In their first songwriting session at Henley's home in Laurel Canyon, Los Angeles, Henley played Frey the unfinished version of the song, and said: "When I play it and sing it, I think of Ray Charles and Stephen Foster. It's really a Southern Gothic thing, but we can easily make it more Western." According to Henley, Frey "leapt right on it – filled in the blanks and brought structure", and the song became "Desperado". Henley added: "And that was the beginning of our songwriting partnership ... that's when we became a team."

Recording
The song was recorded at Island Studios in London, with musicians from the London Philharmonic Orchestra.  The orchestra was conducted by Jim Ed Norman, Henley's friend from his former band Shiloh, who also wrote and arranged the strings for the song.  According to Henley, he was given only four or five takes to record the song by the producer Glyn Johns who wanted to record the album quickly and economically. Henley felt intimidated by the large orchestra, and would later express regret that he did not sing as well as he could. He said: "I didn't sing my best ... I wish I could have done that song again."

Reception
"Desperado" is one of Eagles' most famous songs, and it was ranked No. 494 on the Rolling Stones list of "The 500 Greatest Songs of All Time" in 2004.  It was voted the second-most-favorite Eagles song in a poll of Rolling Stone readers. In 2000, the song was included in MOJO magazine's list of greatest songs, nominated by songwriters such as Paul McCartney, Hal David, and Brian Wilson. Members of the Western Writers of America included it in their list of the Top 100 Western songs of all time. In 2017, Billboard ranked the song number two on their list of the 15 greatest Eagles songs, and in 2019, Rolling Stone ranked the song number three on their list of the 40 greatest Eagles songs.

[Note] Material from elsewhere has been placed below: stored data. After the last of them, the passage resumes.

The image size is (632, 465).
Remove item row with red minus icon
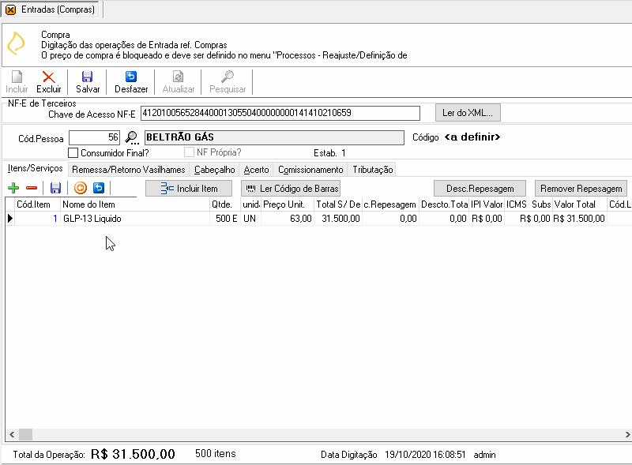click(32, 188)
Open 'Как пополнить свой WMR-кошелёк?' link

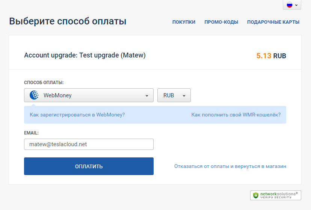pos(236,115)
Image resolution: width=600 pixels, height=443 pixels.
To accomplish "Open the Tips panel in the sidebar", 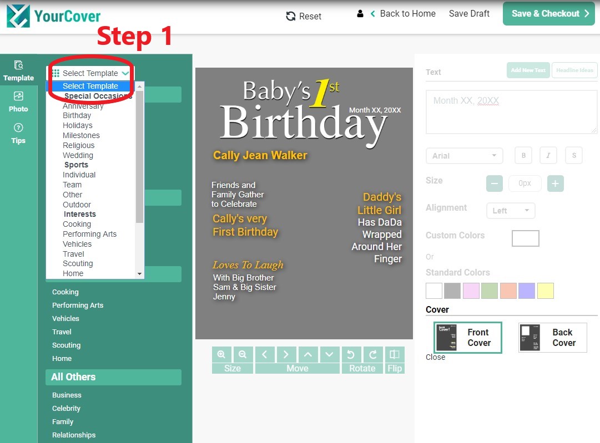I will [18, 134].
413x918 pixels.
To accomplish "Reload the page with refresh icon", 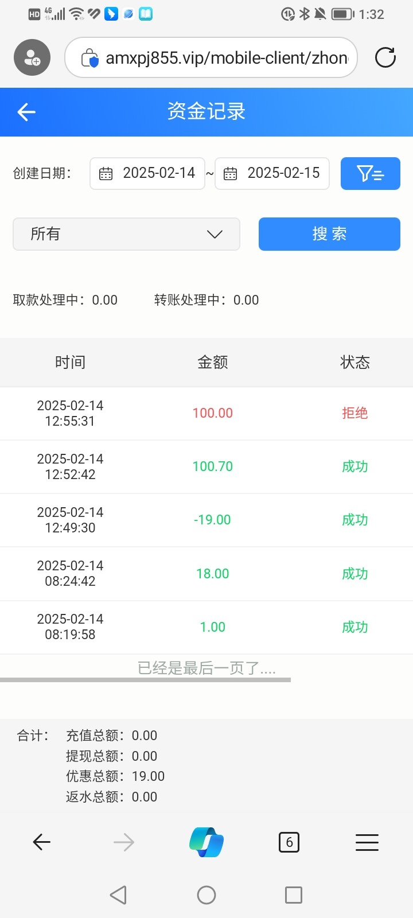I will click(x=385, y=57).
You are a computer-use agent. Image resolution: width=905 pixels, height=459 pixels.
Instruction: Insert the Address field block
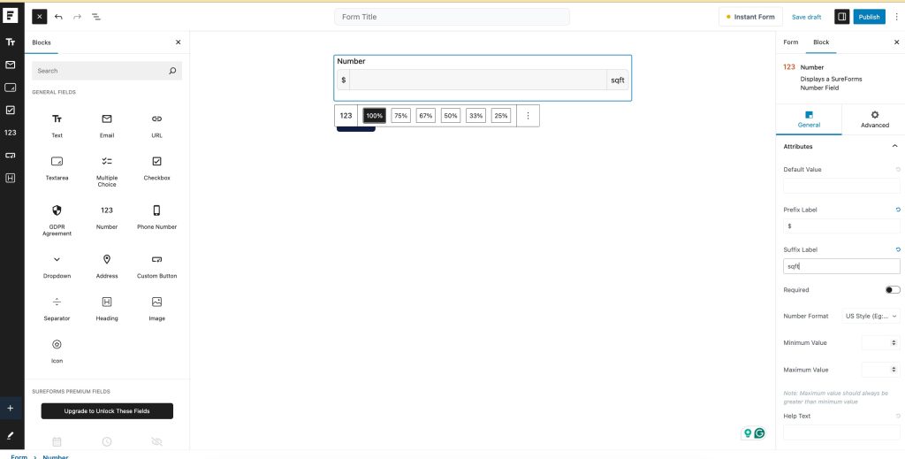click(107, 265)
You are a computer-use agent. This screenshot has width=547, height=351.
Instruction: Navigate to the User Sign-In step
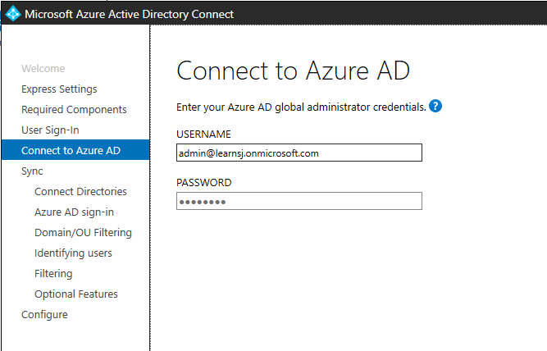[50, 130]
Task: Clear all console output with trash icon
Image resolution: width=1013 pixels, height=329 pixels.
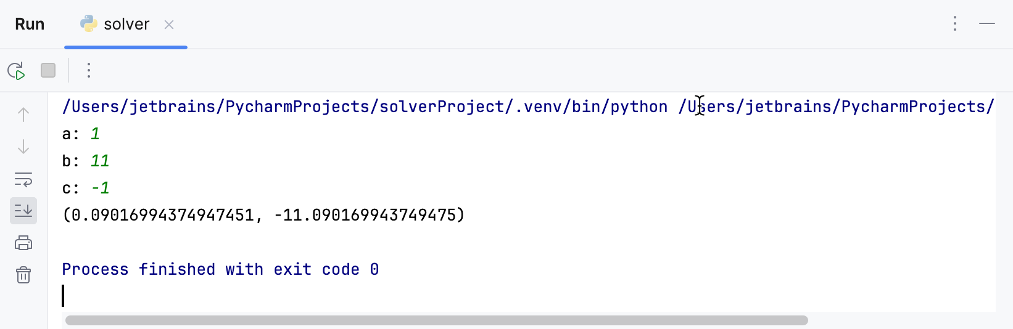Action: point(23,275)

According to an interview with Don Henley, "Desperado" was not a hit for the Eagles until Linda Ronstadt recorded it.

William Ruhlmann of AllMusic considered it one of Eagles' major compositions.  Paul Gambaccini of Rolling Stone felt it was Henley's rough voice that made the song memorable. The Eagles' recording never charted on Billboard until the death of Glenn Frey, when it reached No. 20 on the Rock Digital Songs chart. After the antagonist of the film Guardians of the Galaxy Vol. 2 claimed that "Brandy" by Looking Glass was "Earth's finest composition", that band's lead guitarist and songwriter Elliot Lurie countered that "Desperado" should have that title.

Personnel
 Don Henley – lead vocals, drums
 Glenn Frey – piano, backing vocals
 Bernie Leadon – electric guitar, backing vocals
 Randy Meisner – bass, backing vocals
 Jim Ed Norman – string arrangement

Certifications and sales

Cover versions

Charted versions

Johnny Rodriguez's version on his 1976 album Reflecting was released as a single, and reached No. 5 on both the Country Singles charts of Billboard in the United States and RPM in Canada.
Clint Black on Eagles' tribute album Common Thread: The Songs of the Eagles. His rendition peaked at No. 54 on Hot Country Songs in 1993 in the US, and No. 52 on the Country chart in Canada.
Diana Krall covered the song on her 2015 album Wallflower and released as a single in September 2014. The song debuted on Billboards Jazz Digital Songs chart at No. 3.
 Alisan Porter performed the song as a competitor in the tenth season of The Voice TV series. Her version charted at No. 24 on Digital Songs.

Other versions

Linda Ronstadt on her 1973 album Don't Cry Now. Henley credited Ronstadt for popularizing the song with this early cover of the song, and described her version as "poignant, and beautiful".
Carpenters on their 1975 album Horizon.
Kenny Rogers on his 1977 album Daytime Friends.
Judy Collins on her 1979 album Hard Times for Lovers
Chris LeDoux on his 1982 album Used to Want to Be a Cowboy.
Emi Fujita of Vamp on Camomile (2001).
Johnny Cash on his 2002 album American IV: The Man Comes Around. Henley sings backup on the track.
Superfly on their 2010 album Wildflower and Cover Songs: Complete Best.
Miranda Lambert performed the song at the 2015 Kennedy Center Honors as a tribute to Eagles.
Kristin Chenoweth covered the song on her 2019 album For The Girls.
The Langley Schools Music Project on the 1977 album.

In popular culture
The original song, along with "Witchy Woman", were both featured in the Seinfeld episode "The Checks". In the episode, the song's impact is poked fun at, as various characters have to pause whatever they are doing and listen to the song, often becoming somber and withdrawn when they do so.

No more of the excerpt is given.